Popularising an ancient dance form

Far from the early days of a makeshift candlelit studio, Amilbangsa moved on to establish the Alun Alun Dance Circle in 1999. Together with the Tambuli Cultural Troupe, they have brought the pangalay to the world stage, performing before audiences in the Philippines and around the globe.

To attract a younger audience and modernise the dance while not losing its meaning or changing its dance vocabulary, Amilbangsa also teaches adaptations of the pangalay danced to pop music and rock ‘n’ roll.

“It can be danced to any kind of music or none at all. The music is within you — your breathing.” She stands up again, curves her arms and bends her knees. “One deep breath, one dip. You follow the natural rhythm of your body.”

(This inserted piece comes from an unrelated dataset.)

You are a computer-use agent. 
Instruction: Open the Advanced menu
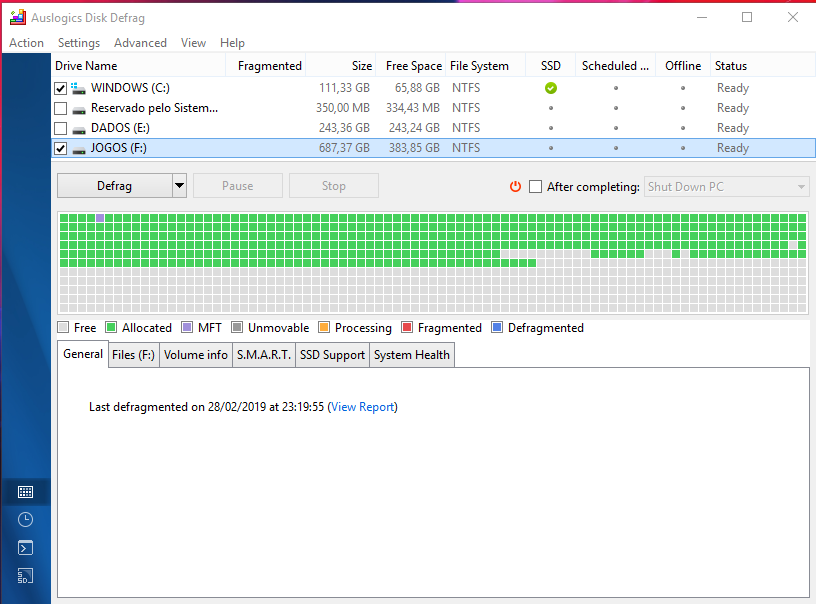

Winning the Magsaysay award is not something she ever aspired for but it has been instrumental in getting attention for the pangalay and helping Amilbangsa with her goal to save it from becoming a mere “museum piece”.

“Dance is ephemeral; it dies with the body. You must not be selfish in teaching it to others and passing it on.” She hopes that by popularising pangalay, it will become an art form that will live on.

Nostalgic but hopeful

Reliving the last 50 years of her life has made Amilbangsa nostalgic and even a touch sentimental.

She shows me a book she authored in 1983, containing dance instructions on pangalay. The book is dedicated to her husband and their children. Datu Punjungan Amilbangsa passed away in 1987.

“I still have that souvenir programme I asked him to sign,” she smiles, again very much the bright eyed 19-year-old. What began as a courtship between two college sweethearts started a love affair with an ethnic dance form known as pangalay — both lasted a lifetime.

If her husband were still alive, what would she tell him? “I have done my best. For him. For my country. For my people,” she says.

Amilbangsa has given her best, dedicating her life to preserving a dance form and a part of her nation’s identity.

 

Ana P. Santos is a freelance writer based in Manila.